Сарвар торжествовал. У него так горели хищным блеском глаза, что он сам ощущал их огонь, а потому постарался задвинуться в тень, боялся, что глаза его выдадут, и его же казнят, как ангела, настолько он себе внушил, что он попал на сходку заговорщиков, а он, советский разведчик, должен выведать все их планы и успеть вовремя сообщить своим.
Все дальнейшее для Сарвара было совершенно неинтересным: пили сухое вино, каждый приносил с собой еду и вино, закусывая еще теплым чуреком с маслом и брынзой внутри. Кто-то захватил с собой каленые орехи – фундук и жареные фисташки, высыпал их на стол общей горкой, бери, сколько тебе надо. Соня принесла щипцы, но ими пользовались только двое: она и ее ненаглядный беззубый возлюбленный, у которого зубов осталось слишком мало, чтобы ими можно было рисковать, разгрызая орехи. Остальные щелкали орехи и фисташки природными щипцами, зубами. Нехитрая наука, с детства освоенная: чуть надколешь орешек, а дальше можно уже и пальцами разломить скорлупу, ядрышко останется на одной половинке скорлупы и будет чуть-чуть дрожать перед тем, как его бросят в рот.

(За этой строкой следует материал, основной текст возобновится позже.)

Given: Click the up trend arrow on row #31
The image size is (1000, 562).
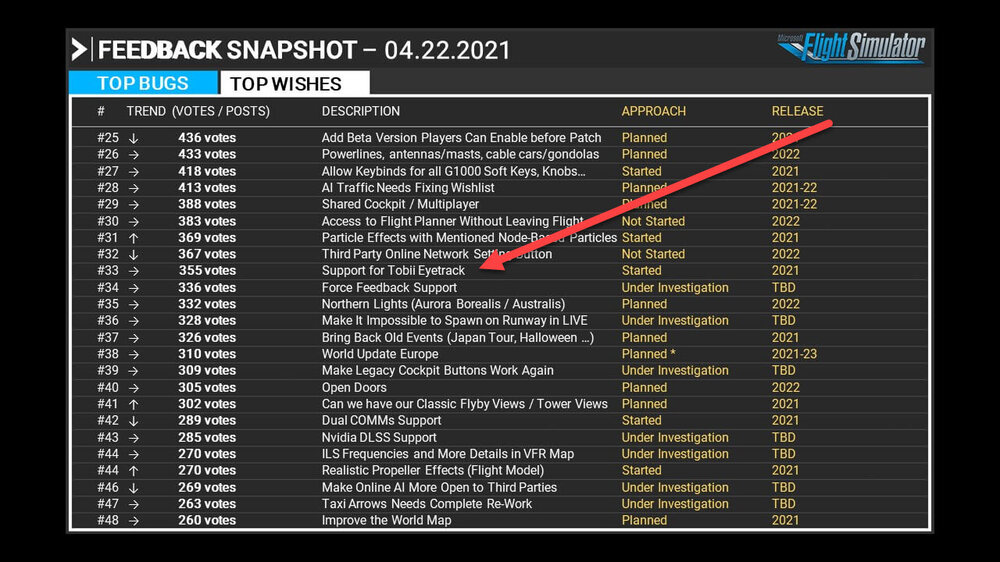Looking at the screenshot, I should coord(133,238).
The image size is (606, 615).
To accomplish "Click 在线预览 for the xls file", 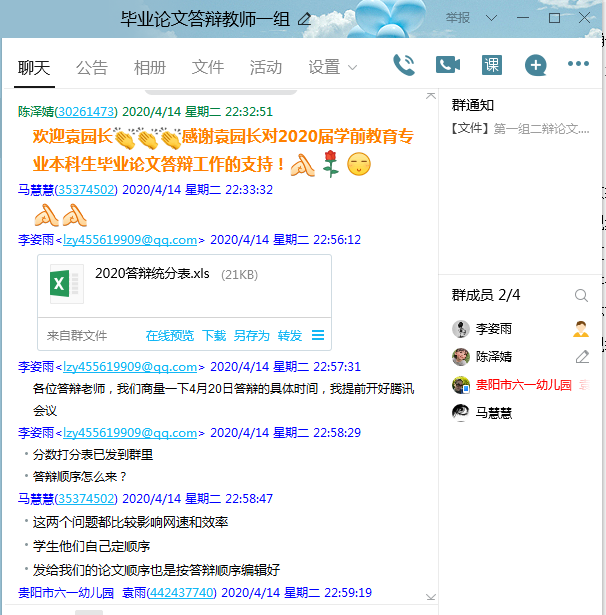I will coord(169,336).
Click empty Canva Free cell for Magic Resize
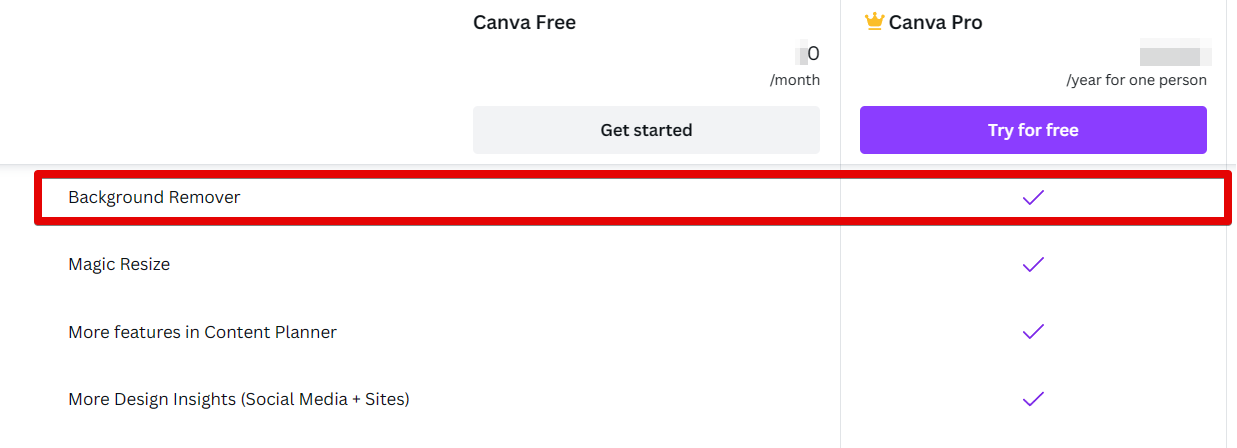This screenshot has height=448, width=1237. [x=646, y=265]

Рано утром, в воскресенье, на следующий день, когда отец с Соней еще спали, а они уже жили вместе, не стесняясь Сарвара, он тихо выскользнул из дома, прихватив с собой тетрадь, карандаш, кусок чурека с маслом и брынзой, оставшийся с вечера, и несколько орехов со стола, до которых не добрались ни щипцы Сони, ни природные щипцы Сарвара и гостей, все, что не успели съесть.
«Военная добыча!» – подумал Сарвар довольно.
На свежую голову хорошо вспоминалось. Сарвар подробно записал вчерашний вечерний разговор. Писал долго, старательно. Но, когда закрыл тетрадь, задумался. Ему все еще казалось, что материала маловато. И решил сходить к Игорю, посоветоваться.
Игорь встретил его появление почти что с восторгом. Погнал срочно мыть руки и усадил за стол с собой. Кухня у них была большая и вполне сходила за столовую, если не было гостей. Игорь навалил в тарелку Сарвару гору разной вкусной еды и, выглянув воровато из кухни, быстро достал из укромного места краденую у отца бутылку коньяка, армянского разлива.
– Давай, примем по сто! – предложил он и разлили коньяк в чашки, приготовленные для кофе. – Если накроют, мы туда кофе плеснем из кофейника для блезиру, и все дела, концы в воду, – шепнул он, подмигивая заговорщически. – Вчера вечером был у Арсена, у него все ушли в театр, назюзюкались армянского разлива. А лечить всегда треба подобное подобным. Ты пришел вовремя. В одиночку пить – себя губить!